Security Specialist (GRC)

TL;DR

Security Specialist (GRC): Maintaining and developing cybersecurity policies and standards for a global gaming leader with an accent on regulatory compliance and risk assessment. Focus on creating new security policies, ensuring consistency, and supporting information security compliance programs.

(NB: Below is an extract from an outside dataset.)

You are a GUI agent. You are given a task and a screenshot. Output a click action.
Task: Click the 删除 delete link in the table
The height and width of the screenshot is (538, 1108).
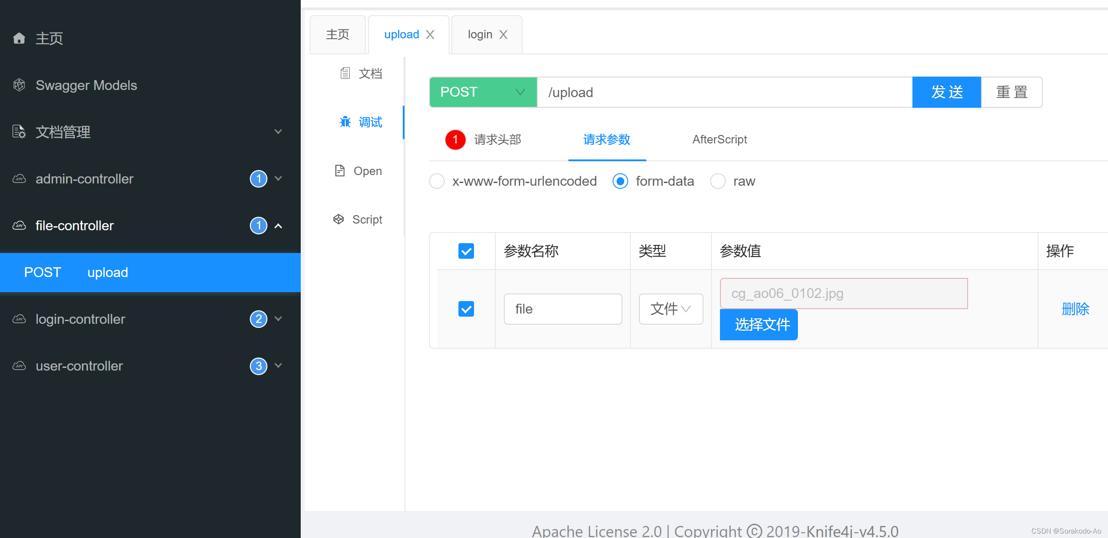1076,309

Location: Office-based in Paris, France (Saint Mandé).

Company

hirify.global is a global leader in gaming creating original and memorable gaming experiences.

What you will do

• Assess gaps in existing cybersecurity policies and standards.
• Collaborate with security architects and subject-matter experts to create and refine cybersecurity policies.
• Maintain a document repository for cybersecurity materials.
• Ensure consistency across various security policies, standards, procedures, and guidelines.
• Support hirify.global's information security compliance program.
• Participate in external audit preparation and response efforts.

Requirements

• Significant experience as a cybersecurity consultant or security analyst, preferably with GRC specialization.
• Prior experience crafting cybersecurity policies and procedures.
• Good understanding of IT systems and security fundamentals.
• Knowledge of major European privacy and cybersecurity laws and regulations (RGPD, NIS2, CRA).
• Knowledge of at least one global security framework (such as ISO 27001, NIST CSF, NIST 800-53, or CIS Controls standards).
• Fluent English.

Nice to have

• Prior experience in auditing organizational and/or technical security measures.
• Prior experience with a GRC tool.
• Prior experience in designing or implementing an IAM program.
• Holding a CISM, CISSP, CISA or ISO27001 Implementer/Auditor certification.

Culture & Benefits

• Profit sharing and yearly company saving plan.
• 25 paid time off + 12 additional paid days off.
• 50% of your Navigo pass is paid by the company, lunch vouchers (9€/day).
• Healthcare for you and your family.
• Office is located in Saint Mandé, with a gym available in the building.